- _WORK TO BE COMPLETED_
Gather every line in the entries below that contains the word "page", and copy each of those lines in full.

[START]

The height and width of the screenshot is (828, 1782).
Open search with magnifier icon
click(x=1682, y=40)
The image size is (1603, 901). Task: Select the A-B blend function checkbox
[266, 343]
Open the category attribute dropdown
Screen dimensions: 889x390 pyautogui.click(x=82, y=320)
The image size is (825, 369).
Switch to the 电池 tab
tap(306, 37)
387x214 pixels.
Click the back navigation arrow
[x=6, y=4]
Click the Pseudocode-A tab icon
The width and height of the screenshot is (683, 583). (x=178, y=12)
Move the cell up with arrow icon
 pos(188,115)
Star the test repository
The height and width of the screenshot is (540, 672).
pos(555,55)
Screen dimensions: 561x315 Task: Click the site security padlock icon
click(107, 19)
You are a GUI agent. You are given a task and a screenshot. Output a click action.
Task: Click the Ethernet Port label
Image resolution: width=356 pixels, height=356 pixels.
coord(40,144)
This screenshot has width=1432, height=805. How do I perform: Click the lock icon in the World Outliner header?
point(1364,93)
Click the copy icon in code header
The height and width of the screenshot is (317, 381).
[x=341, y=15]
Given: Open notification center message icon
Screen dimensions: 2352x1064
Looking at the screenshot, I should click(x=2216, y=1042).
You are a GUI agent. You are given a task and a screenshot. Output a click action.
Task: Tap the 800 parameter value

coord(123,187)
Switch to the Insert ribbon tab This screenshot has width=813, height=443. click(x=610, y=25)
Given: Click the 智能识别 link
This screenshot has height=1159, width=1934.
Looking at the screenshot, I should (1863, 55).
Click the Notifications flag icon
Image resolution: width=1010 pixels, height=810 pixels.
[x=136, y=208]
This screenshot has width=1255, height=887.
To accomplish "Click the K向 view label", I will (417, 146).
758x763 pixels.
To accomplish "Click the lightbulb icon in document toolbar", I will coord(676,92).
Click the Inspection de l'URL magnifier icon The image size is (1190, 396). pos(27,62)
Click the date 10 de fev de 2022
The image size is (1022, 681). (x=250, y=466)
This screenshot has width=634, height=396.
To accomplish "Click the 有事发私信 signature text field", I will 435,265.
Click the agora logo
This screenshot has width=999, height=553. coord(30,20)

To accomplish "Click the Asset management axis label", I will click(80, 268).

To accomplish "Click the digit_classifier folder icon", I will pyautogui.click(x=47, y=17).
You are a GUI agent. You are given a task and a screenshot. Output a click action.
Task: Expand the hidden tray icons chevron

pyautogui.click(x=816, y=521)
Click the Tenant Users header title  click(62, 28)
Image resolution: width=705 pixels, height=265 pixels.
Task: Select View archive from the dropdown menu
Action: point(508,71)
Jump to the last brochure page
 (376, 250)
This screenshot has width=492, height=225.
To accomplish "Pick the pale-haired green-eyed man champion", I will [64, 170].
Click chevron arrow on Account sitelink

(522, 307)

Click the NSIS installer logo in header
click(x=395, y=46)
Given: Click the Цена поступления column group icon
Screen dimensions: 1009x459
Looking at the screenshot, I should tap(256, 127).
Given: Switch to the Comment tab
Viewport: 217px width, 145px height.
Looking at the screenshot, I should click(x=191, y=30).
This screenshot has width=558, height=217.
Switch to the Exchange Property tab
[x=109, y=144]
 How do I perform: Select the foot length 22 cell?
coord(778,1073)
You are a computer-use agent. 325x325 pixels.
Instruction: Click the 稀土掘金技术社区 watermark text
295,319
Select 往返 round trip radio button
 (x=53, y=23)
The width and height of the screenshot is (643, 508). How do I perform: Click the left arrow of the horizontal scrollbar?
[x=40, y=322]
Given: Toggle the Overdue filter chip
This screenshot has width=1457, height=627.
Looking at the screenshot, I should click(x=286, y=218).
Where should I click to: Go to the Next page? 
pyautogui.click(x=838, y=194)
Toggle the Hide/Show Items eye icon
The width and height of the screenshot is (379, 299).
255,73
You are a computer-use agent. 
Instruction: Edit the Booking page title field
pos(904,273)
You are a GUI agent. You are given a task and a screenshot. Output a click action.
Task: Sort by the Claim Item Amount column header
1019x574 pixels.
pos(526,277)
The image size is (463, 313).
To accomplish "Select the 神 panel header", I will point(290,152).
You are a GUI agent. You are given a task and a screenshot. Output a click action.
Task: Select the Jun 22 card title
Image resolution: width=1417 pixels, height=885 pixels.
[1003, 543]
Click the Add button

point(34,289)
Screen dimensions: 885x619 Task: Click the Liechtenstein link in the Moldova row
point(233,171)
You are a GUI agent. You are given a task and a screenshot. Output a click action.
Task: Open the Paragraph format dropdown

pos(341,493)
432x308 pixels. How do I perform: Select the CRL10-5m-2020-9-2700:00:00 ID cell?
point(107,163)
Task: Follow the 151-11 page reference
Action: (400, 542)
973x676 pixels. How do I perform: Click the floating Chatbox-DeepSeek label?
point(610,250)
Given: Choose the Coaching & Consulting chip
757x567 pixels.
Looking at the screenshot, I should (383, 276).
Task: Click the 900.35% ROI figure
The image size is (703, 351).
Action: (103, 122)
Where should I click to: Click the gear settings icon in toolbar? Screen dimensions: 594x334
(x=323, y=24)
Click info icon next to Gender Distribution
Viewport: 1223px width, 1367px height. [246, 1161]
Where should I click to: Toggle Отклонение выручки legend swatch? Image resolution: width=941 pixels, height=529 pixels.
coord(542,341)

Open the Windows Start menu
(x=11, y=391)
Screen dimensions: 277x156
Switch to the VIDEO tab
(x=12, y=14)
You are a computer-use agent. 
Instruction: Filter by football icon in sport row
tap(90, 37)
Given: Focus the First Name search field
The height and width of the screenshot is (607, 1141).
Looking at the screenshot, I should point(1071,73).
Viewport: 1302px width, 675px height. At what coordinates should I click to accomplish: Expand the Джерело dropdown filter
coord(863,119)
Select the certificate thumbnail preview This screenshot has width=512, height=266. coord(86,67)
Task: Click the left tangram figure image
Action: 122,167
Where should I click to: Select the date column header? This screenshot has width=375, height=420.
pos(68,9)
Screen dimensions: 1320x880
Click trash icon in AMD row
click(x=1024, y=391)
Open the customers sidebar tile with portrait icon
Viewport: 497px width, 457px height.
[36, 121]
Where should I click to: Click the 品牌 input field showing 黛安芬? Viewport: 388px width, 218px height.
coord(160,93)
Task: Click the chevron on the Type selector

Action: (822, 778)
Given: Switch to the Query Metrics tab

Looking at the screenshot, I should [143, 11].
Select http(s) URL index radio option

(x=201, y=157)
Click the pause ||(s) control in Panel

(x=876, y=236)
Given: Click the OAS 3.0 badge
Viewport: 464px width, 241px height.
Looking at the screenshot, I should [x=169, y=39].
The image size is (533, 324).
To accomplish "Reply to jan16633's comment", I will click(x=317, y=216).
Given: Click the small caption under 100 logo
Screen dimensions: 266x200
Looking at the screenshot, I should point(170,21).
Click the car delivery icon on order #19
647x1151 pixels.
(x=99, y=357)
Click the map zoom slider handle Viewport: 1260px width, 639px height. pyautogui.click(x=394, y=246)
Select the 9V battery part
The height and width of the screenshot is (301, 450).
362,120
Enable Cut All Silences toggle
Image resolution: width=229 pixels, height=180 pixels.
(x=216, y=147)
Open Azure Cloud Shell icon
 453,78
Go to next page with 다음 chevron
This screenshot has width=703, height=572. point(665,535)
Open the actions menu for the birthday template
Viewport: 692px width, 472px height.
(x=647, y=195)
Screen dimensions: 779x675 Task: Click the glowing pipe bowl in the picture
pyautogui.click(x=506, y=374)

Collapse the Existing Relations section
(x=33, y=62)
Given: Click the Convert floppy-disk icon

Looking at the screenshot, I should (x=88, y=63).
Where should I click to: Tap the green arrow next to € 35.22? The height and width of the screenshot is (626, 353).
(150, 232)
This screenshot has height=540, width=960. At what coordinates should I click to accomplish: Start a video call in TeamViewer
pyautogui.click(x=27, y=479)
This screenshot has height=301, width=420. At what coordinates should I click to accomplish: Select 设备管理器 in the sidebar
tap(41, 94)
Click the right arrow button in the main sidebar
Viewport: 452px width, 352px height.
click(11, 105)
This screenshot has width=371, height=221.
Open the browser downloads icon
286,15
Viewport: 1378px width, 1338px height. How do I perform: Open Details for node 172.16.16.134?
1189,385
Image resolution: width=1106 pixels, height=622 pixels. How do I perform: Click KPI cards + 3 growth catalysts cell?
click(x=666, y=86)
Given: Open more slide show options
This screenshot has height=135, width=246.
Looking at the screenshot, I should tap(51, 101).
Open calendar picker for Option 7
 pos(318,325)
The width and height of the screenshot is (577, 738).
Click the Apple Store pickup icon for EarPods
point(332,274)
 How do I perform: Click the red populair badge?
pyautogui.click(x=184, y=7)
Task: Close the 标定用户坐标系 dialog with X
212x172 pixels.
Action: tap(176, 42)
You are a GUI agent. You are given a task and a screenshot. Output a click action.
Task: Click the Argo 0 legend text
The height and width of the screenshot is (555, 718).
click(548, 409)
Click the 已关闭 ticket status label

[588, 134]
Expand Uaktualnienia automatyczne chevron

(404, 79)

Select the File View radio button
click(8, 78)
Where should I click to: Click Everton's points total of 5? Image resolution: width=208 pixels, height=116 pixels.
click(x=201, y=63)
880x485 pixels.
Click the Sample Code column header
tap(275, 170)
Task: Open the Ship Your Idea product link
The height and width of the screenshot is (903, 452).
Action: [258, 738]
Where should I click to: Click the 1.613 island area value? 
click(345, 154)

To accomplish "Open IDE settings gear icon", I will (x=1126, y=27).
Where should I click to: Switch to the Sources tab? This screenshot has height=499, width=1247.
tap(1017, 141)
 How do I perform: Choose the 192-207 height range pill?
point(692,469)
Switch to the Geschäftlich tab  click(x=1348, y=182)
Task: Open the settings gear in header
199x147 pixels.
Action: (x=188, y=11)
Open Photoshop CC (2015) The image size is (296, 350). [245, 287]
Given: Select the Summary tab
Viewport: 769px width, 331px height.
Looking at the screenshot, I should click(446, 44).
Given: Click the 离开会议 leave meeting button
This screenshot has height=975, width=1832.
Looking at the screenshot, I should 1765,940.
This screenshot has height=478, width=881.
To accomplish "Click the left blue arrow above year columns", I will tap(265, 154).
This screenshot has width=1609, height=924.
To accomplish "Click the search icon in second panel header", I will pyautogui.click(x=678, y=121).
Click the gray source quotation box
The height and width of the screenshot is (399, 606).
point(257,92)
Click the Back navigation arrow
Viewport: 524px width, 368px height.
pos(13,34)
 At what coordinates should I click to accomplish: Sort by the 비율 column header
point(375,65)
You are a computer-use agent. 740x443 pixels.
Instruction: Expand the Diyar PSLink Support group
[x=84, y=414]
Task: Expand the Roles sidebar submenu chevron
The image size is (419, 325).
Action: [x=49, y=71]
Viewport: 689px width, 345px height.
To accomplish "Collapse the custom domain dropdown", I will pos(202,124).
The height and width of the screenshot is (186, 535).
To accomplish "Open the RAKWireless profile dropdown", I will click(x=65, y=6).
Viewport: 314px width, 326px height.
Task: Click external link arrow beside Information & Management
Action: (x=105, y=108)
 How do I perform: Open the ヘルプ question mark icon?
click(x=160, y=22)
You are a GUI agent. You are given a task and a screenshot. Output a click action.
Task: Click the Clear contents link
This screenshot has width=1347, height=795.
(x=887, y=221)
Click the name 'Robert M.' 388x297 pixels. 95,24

[END]

- _RESULT_
Jump to the last brochure page
Where should I click to: Go to the Next page? 
Instruction: Edit the Booking page title field
Task: Follow the 151-11 page reference
Go to next page with 다음 chevron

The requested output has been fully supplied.